No siento simpatía alguna por el -hasta ayer mismo- presidente hondureño Manuel Zelaya. Elegido hace cuatro años por el Partido Liberal, recibió, súbitamente, una llamarada de luz similar a la que deslumbró a San Pablo en su camino hacia Damasco, y se pasó, con armas y bagajes, al frente populista que, bajo la égida prestigiosa de Fidel Castro y la dirección financiera de Hugo Chávez, pugna por promover una revolución de marca bolivariana, que conduzca a América Latina a la tierra prometida del Socialismo del siglo XXI.

Siguiendo los pasos de su mentor venezolano, Zelaya quiso reformar la Constitución vigente en Honduras para hacer posible su reelección en la presidencia.
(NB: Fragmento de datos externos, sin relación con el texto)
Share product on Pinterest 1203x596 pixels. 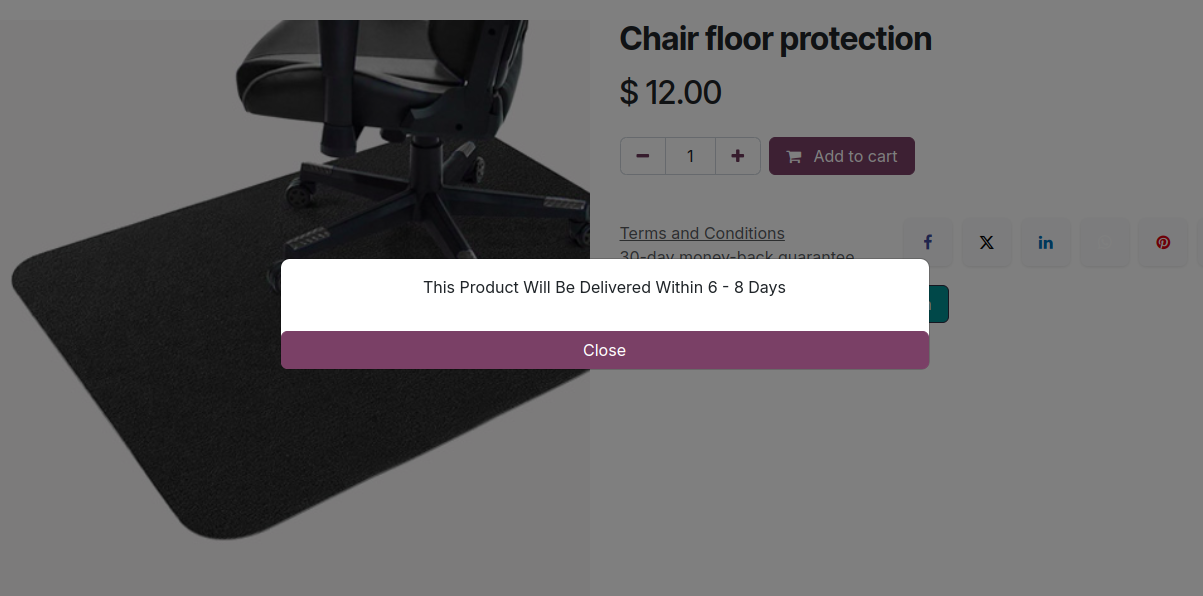coord(1163,243)
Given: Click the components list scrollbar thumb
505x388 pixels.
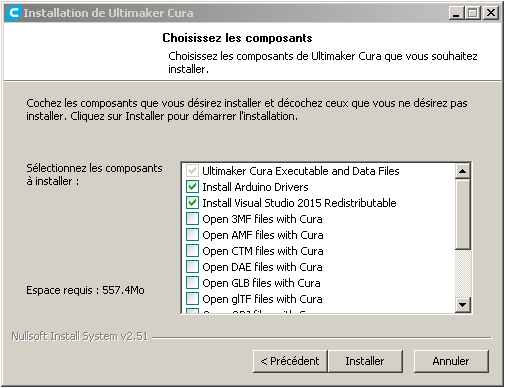Looking at the screenshot, I should (462, 214).
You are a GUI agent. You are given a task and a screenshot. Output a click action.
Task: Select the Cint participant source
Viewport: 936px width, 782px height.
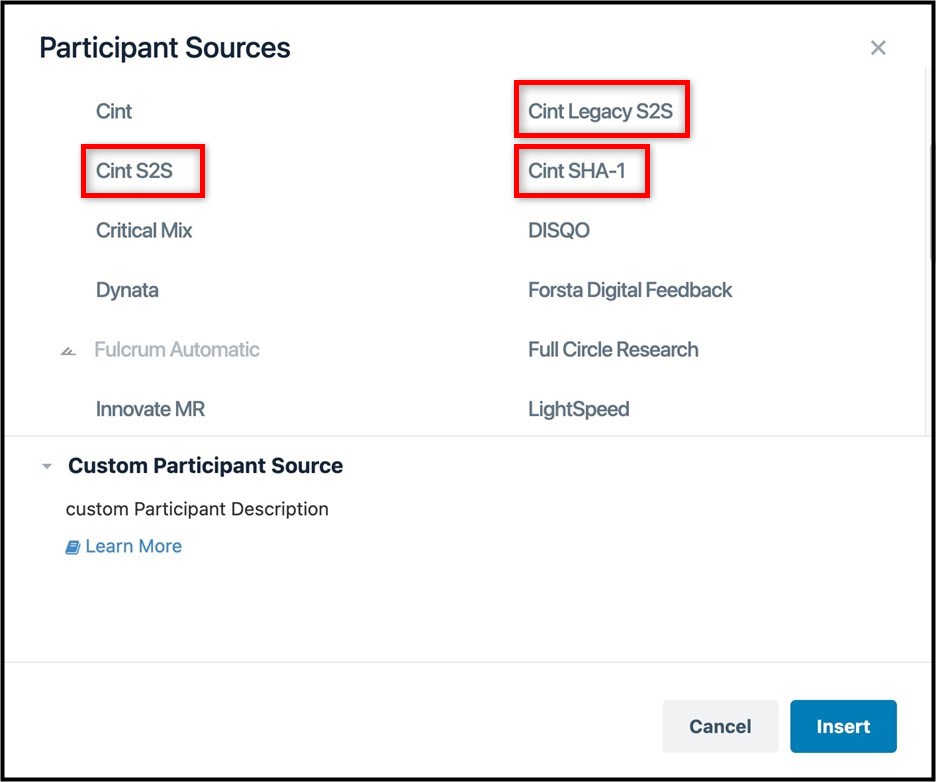pyautogui.click(x=113, y=111)

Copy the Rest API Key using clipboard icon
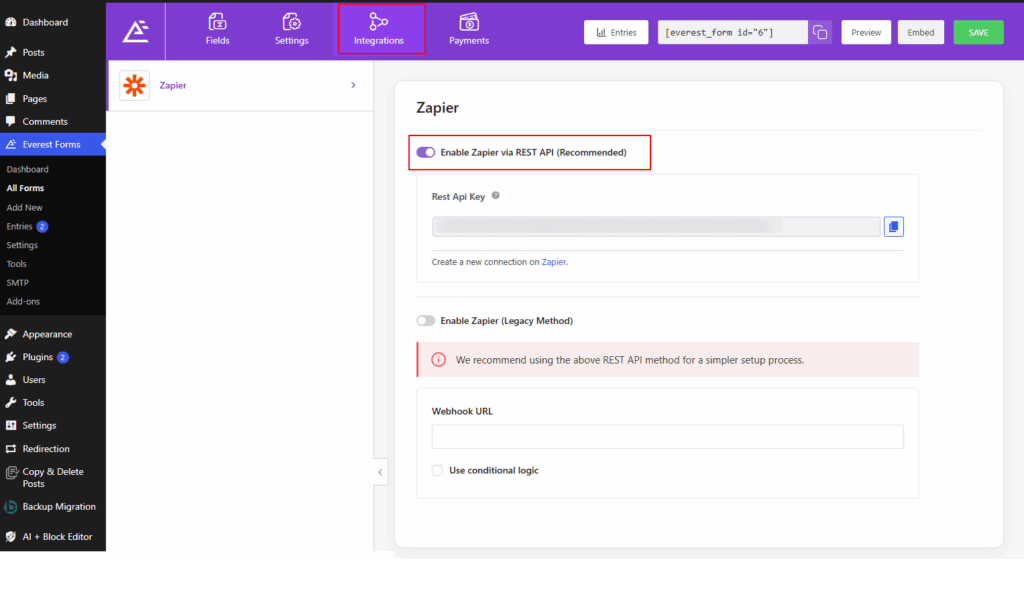893,226
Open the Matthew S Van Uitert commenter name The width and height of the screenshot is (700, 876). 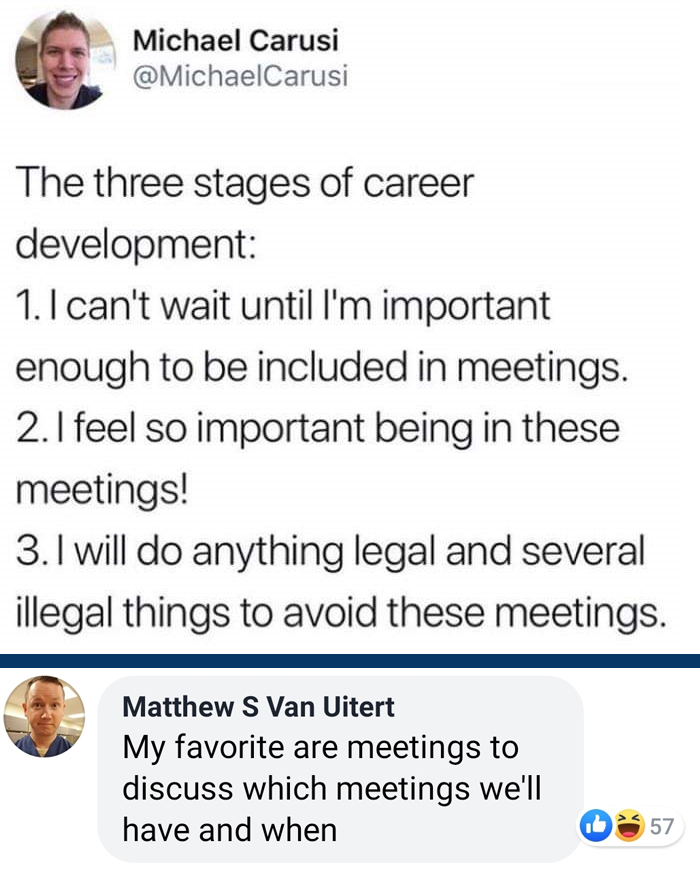point(258,707)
Y a tal fin, organizó un referéndum consultivo que había de celebrarse ayer. Es lógico. El impulso bolivariano no se conforma con abordar reformas sociales más o menos profundas para mejorar la calidad de vida de los ciudadanos. Aspira a transformar desde sus cimientos el sistema político, con el fin de orientarlo hacia un horizonte de corte socialista, aunque sean muchos los militantes de izquierda que no acaban de ver en la estrategia de Chávez y Morales un auténtico impulso progresista.